Le film est truffé de références cinéphiliques. L'escapade des amants au crépuscule sur la plage et leur poursuite par le maître soudain jaloux (joué par Nam Kung-won) résonne de « Un homme et une Femme ». Kim Ki-young est présent avec les rouges psychédéliques de certaines scènes et l'usage de rats par la servante pour titiller ses maîtres (l'homme en fait une crise d'hystérie en plein ébats érotiques). L'intrigue pasolinienne s'immisce peu à peu surtout lorsque les trois femmes partent en quête de Dan-ju, battu et enfermé dans une cave par le maître.

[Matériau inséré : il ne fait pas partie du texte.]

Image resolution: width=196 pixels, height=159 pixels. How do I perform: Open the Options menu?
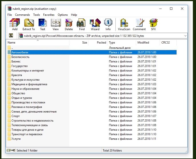click(x=63, y=15)
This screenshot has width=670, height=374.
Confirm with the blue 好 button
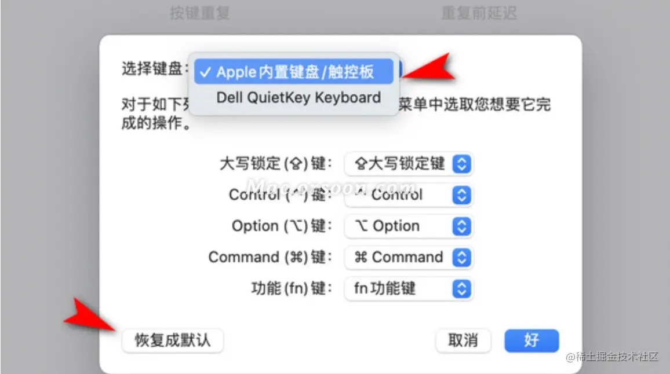(531, 340)
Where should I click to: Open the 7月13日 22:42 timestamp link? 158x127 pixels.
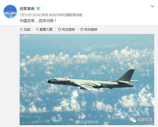[30, 15]
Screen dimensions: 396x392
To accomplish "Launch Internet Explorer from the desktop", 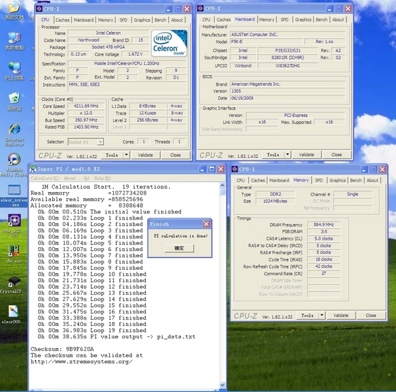I will pyautogui.click(x=14, y=129).
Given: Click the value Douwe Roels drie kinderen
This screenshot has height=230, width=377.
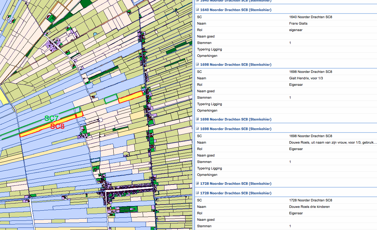Looking at the screenshot, I should 309,207.
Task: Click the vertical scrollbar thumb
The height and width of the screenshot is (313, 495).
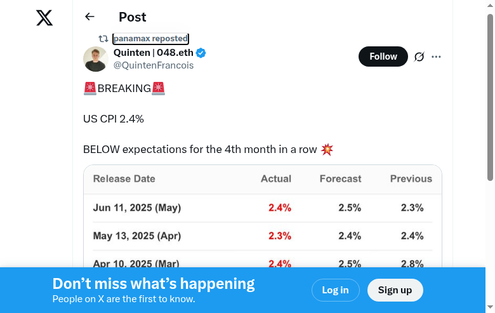Action: (x=490, y=95)
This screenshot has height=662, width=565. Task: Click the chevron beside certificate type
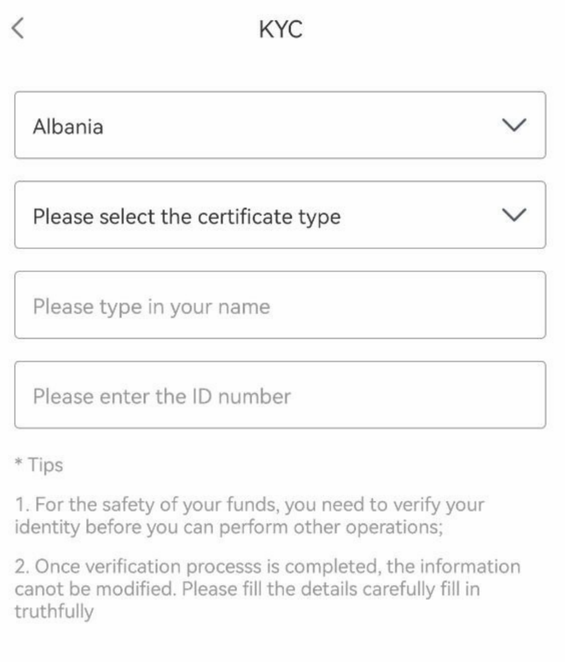[x=514, y=215]
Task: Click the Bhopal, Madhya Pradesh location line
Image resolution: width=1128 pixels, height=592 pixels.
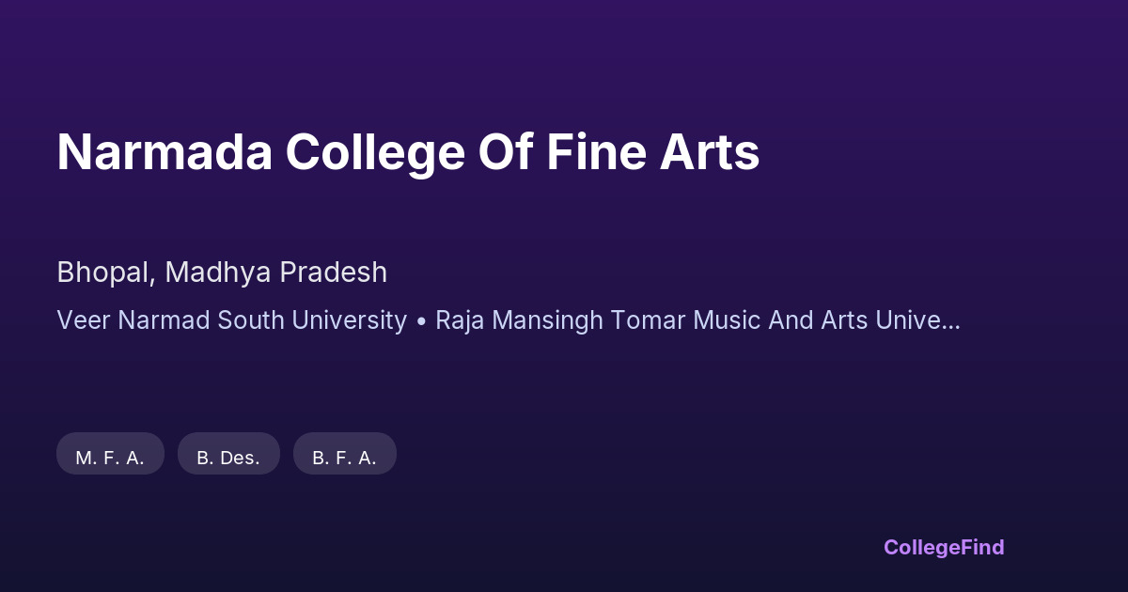Action: coord(222,273)
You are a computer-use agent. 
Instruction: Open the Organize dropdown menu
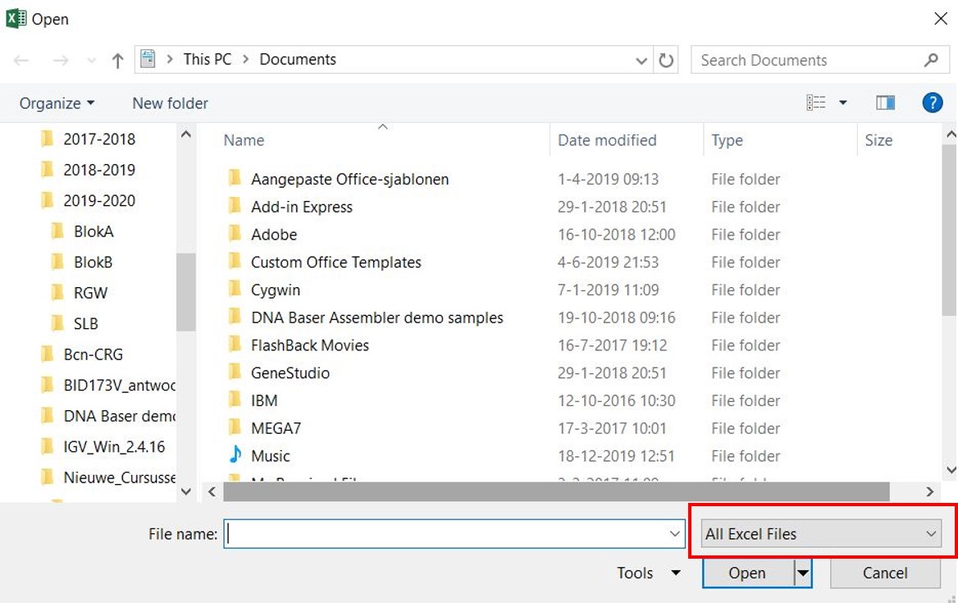[56, 103]
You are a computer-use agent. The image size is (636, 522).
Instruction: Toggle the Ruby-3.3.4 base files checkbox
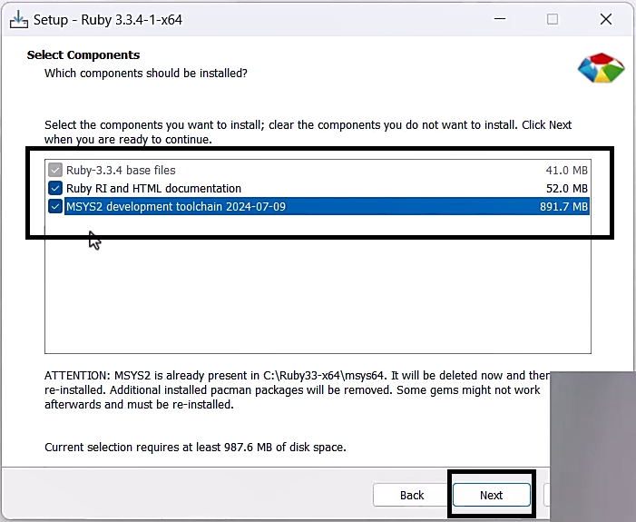pos(55,170)
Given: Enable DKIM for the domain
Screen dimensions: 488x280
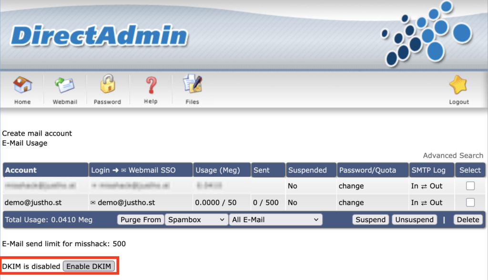Looking at the screenshot, I should coord(89,266).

Elles constatent son absence mais aussi le fait qu'elles sont toutes là, et le film les laisse longuement se regarder silencieuses tandis que les notes sifflantes d'un orgue hante la scène.

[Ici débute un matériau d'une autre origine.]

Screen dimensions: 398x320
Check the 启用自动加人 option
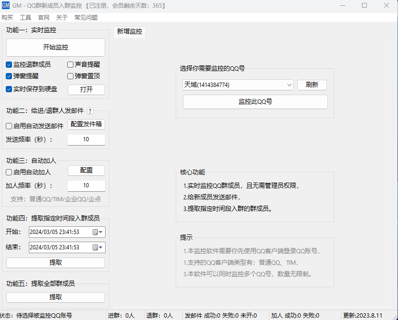coord(9,172)
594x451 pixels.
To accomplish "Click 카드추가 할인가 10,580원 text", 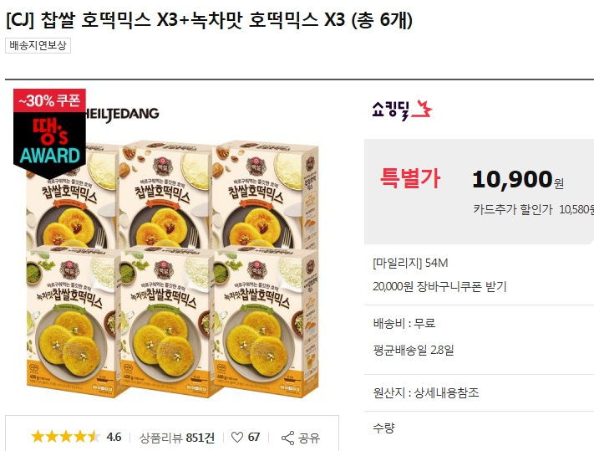I will tap(533, 209).
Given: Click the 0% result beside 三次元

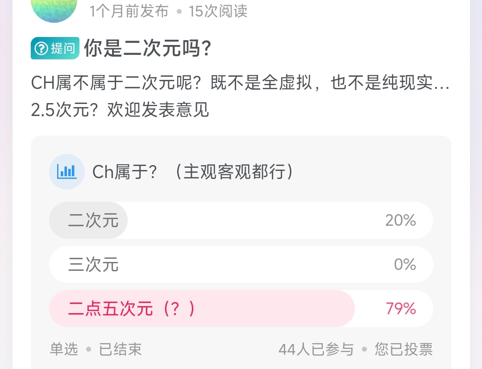Looking at the screenshot, I should pos(405,264).
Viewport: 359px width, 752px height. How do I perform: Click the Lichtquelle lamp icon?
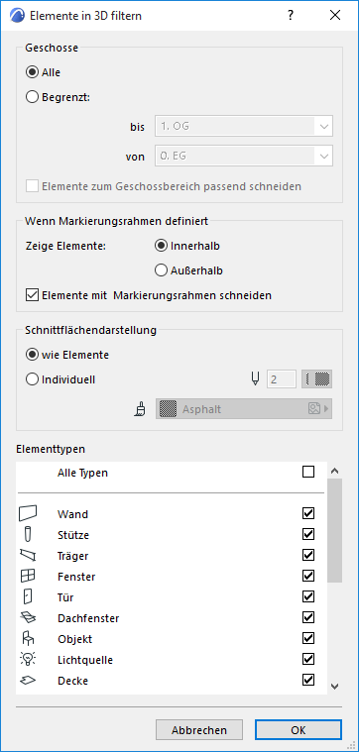pyautogui.click(x=28, y=660)
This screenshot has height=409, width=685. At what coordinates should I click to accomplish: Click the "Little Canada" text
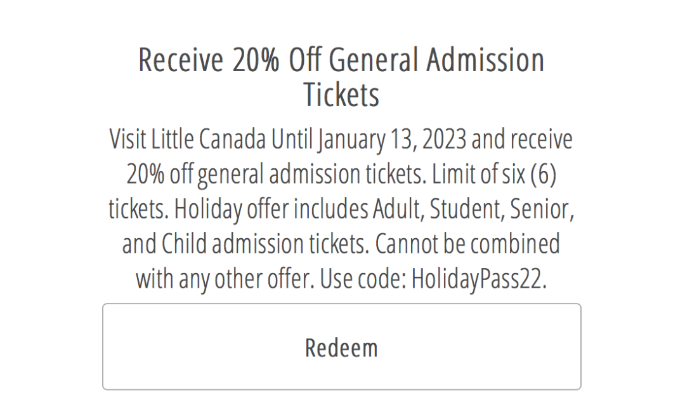[209, 139]
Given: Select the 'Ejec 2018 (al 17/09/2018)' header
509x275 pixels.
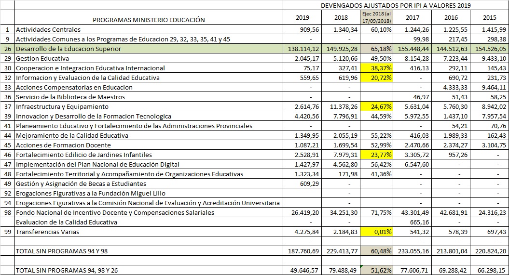Looking at the screenshot, I should pyautogui.click(x=377, y=17).
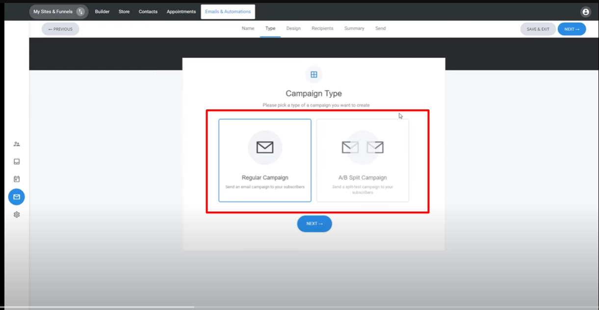
Task: Open the contacts icon in left sidebar
Action: (17, 144)
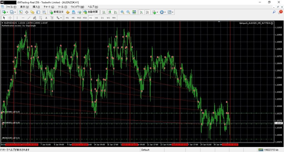Open the ファイル (File) menu
This screenshot has height=152, width=284.
(x=11, y=7)
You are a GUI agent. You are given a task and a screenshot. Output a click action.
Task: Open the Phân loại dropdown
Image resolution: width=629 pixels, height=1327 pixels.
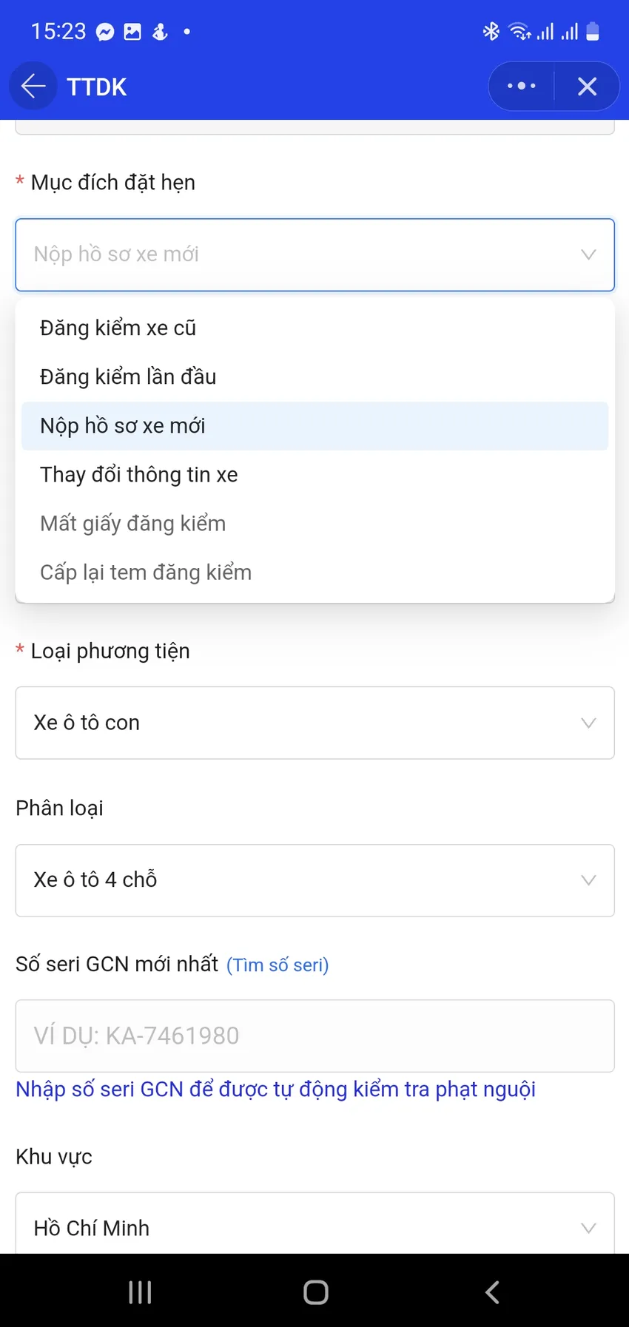coord(315,880)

* Un styliste et des scènes fulgurantes

Ha Gil-jong fait un film stylisé. La musique d'abord dont l'emploi surprend : du jazz aérien dans la scène entre Danju et Miran pour la première fois dans une chambre ; un montage-séquence muet de disputes entre le quatuor sur une musique moderne ; la soirée finale où les bourgeois titillent la servante sur une musique décalée de guitare psychédélique sombre et différente de celle qu'on imagine dansée par les convives ; des échos de voix distordues de haut-parleurs dans la gare où Danju cherche Miran, etc. La recherche d'une poétique visuelle est aussi claire lors des scènes de pluies où les amants errent dans les grises friches urbaines avant de se réfugier dans la cabine d'une pèle-mécanique : tout un symbole du pays à l’époque. Le filmage au zoom des rues laborieuses et grises alterne avec du David Hamilton pour des flous et brillances, des couleurs fanées qui s'intensifient vers la fin.  Enfin des scènes fortes formellement et provocatrices dans le contenu charpentent le film : la poursuite en montage alterné sur la plage entre Danju à pied et son maître jaloux en voiture au soleil couchant. En discontinuité avec la course de Danju, le rythme du jeu du conducteur est décalé, comme pour décrire les émotions intérieures et grimaces extérieures du mâle blessé dans son orgueil. La scène de l'apparition de Danju devant une maîtresse esseulée dans son lit, d'abord récalcitrante puis étrangement consentante, est l'une des plus osées érotiquement avec la vue sans-dessus-dessous d'une Choi Ji-hee avide entre les cuisses velues de l'éphèbe soudain devenu dominateur. La violence du crêpage de chignon entre cette même maîtresse et la servante rebelle (elle martèle hystériquement son « dadeumi »), ainsi que le « vampirisme » du maître mordant bestialement la nuque du frêle Danju soudain apparu de sa cave tel un zombie blafard au milieu de la soirée bourgeoise annoncent un final aussi tonitruant qu'inattendu.



* Le final

Le film bascule dans l'horreur lorsque les créanciers, les bourgeois fêtards de la veille débarquent dans le hanok des 3 femmes. Le maître, ruiné, s'est volatilisé ; Danju bat la campagne. Pour récupérer l'argent, la maison est pillée avec force marchandage. Dans l'hystérie, les femmes battent la maîtresse, l'amputent d'un doigt pour emporter sa bague et lui arrache à la pince ses dents en or. Enfin, deux hommes la violent dans une scène godardienne, quasi mimée et conclue par le hoquet de la victime. Il y avait de quoi interloquer les censeurs qui amputèrent largement le film à sa sortie. Mais la réputation d'auteur sulfureux était faite pour Ha Gil-jong qui devint un peu caricaturalement le symbole de la résistance à la dictature alors qu'il s'attaquait à bien plus profond.